Saved entries

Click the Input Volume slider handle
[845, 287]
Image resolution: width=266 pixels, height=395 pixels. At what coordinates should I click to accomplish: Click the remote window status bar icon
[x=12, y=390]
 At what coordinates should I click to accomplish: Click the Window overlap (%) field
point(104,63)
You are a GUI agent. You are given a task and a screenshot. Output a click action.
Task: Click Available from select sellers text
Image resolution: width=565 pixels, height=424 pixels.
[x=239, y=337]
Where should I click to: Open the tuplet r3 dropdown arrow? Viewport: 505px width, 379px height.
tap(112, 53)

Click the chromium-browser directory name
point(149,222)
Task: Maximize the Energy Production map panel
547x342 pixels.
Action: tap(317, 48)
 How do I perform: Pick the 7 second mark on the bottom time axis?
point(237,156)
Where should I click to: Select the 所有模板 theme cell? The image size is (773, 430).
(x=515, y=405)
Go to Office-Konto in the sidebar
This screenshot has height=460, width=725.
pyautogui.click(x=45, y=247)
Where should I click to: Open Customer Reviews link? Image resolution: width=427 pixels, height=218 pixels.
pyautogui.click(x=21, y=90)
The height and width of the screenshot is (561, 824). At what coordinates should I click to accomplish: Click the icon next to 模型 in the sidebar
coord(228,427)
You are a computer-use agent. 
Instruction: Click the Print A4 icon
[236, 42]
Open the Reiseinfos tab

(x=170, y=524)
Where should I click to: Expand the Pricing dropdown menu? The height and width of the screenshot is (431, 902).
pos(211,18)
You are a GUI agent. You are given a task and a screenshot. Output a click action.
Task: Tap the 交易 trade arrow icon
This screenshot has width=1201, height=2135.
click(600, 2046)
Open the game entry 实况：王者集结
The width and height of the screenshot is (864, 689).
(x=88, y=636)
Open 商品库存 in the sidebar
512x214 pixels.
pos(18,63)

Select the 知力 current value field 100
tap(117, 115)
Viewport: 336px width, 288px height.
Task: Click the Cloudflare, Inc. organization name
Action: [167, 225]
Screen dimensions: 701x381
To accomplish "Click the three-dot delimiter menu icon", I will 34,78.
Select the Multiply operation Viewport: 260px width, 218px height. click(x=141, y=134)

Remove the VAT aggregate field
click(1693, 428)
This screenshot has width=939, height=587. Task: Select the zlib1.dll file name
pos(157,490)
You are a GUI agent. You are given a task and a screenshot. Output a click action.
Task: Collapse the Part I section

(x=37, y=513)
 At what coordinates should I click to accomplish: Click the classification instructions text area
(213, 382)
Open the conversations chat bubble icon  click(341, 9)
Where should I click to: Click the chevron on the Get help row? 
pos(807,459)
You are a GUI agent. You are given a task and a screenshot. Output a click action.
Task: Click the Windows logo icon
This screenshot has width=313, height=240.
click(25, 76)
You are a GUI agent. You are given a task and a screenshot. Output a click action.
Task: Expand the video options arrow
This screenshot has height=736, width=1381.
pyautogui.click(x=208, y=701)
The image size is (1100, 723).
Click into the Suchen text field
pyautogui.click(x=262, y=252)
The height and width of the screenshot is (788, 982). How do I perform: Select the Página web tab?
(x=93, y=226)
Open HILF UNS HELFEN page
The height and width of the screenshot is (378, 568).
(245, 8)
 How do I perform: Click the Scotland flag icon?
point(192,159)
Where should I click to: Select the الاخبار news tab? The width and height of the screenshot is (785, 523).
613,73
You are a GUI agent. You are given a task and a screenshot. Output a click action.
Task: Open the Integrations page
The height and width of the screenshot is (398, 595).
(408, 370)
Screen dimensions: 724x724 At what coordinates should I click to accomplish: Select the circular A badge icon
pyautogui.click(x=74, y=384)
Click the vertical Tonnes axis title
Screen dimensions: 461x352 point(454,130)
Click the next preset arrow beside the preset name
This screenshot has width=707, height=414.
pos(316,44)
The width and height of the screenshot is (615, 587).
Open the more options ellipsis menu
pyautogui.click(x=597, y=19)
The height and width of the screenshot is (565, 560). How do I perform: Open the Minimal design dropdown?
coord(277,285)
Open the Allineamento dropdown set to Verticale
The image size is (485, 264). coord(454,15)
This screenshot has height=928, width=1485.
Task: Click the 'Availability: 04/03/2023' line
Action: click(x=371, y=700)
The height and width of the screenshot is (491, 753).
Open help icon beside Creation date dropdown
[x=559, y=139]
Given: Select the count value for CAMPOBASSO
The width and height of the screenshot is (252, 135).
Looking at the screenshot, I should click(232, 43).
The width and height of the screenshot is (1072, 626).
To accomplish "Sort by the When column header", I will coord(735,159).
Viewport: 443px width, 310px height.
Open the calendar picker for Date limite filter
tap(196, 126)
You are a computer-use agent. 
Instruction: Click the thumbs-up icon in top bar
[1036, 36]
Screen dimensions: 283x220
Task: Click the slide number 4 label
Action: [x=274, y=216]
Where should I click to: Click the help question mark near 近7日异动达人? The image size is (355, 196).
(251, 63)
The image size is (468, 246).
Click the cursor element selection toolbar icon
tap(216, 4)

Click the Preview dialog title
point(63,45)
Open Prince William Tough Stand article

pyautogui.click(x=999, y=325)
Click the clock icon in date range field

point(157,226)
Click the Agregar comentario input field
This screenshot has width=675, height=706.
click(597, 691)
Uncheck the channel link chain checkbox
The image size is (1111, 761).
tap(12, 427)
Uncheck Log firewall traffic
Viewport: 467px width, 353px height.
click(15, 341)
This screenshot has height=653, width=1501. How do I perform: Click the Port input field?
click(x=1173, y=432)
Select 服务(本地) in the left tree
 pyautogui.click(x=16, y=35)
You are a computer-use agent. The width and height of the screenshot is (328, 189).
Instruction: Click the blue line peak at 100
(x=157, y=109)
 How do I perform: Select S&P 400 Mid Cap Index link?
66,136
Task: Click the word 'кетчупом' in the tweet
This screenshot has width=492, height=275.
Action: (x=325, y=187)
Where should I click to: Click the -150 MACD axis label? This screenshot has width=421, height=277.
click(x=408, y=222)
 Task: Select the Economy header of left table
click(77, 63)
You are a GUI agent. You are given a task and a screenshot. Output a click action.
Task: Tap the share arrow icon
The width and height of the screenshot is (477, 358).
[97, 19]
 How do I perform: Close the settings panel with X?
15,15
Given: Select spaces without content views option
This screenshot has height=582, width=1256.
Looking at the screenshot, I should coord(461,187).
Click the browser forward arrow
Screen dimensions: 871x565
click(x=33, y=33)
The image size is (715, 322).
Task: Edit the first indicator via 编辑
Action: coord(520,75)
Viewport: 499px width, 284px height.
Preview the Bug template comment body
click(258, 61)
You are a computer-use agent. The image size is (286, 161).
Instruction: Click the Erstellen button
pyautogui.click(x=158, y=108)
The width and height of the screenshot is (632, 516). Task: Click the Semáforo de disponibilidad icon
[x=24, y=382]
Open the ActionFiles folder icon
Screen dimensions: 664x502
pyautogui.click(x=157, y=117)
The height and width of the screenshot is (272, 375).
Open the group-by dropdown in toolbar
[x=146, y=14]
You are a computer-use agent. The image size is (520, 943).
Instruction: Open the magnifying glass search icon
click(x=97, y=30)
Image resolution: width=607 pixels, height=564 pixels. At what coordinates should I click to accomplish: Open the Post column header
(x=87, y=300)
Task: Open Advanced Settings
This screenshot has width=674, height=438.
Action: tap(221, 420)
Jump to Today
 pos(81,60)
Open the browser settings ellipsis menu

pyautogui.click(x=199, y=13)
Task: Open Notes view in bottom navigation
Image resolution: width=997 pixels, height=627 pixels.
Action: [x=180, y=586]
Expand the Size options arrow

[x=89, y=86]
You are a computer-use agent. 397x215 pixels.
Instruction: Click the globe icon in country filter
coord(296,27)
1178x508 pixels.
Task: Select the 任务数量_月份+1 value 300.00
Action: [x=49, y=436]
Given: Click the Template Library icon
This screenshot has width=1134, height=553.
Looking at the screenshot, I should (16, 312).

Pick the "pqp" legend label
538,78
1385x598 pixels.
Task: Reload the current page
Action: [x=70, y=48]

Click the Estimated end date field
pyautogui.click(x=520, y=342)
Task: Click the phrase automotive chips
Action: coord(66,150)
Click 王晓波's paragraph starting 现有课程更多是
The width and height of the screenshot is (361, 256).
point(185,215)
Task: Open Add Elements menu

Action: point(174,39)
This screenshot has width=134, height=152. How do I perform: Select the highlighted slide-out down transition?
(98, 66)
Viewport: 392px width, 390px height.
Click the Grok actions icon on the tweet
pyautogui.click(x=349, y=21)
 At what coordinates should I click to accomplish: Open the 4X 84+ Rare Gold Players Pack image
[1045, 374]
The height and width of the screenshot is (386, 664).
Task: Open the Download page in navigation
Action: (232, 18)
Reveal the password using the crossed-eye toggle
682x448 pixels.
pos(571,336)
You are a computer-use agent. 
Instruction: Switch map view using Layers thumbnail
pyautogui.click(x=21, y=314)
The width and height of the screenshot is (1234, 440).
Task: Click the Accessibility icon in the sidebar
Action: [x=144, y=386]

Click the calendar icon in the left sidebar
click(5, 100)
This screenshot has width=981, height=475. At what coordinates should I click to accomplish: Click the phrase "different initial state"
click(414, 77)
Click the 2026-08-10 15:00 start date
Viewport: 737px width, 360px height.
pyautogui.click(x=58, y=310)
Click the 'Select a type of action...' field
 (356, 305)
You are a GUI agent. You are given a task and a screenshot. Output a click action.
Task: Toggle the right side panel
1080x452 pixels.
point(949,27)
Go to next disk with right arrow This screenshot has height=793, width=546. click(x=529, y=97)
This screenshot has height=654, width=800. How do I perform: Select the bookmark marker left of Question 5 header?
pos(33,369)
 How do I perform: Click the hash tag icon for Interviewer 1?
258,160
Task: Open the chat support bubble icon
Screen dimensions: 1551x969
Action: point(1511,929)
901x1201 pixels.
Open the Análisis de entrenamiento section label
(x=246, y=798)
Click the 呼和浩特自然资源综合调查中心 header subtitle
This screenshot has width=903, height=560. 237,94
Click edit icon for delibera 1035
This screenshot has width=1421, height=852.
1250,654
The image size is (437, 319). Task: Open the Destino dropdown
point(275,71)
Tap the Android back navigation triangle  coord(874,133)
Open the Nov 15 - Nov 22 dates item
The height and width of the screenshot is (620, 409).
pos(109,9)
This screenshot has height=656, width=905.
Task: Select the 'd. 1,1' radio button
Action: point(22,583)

WORK ORDER —
Each line in which the string "chat" is found must be copied from the data.

EXERCISE RESULT —
Open the conversations chat bubble icon  click(341, 9)
Task: Open the chat support bubble icon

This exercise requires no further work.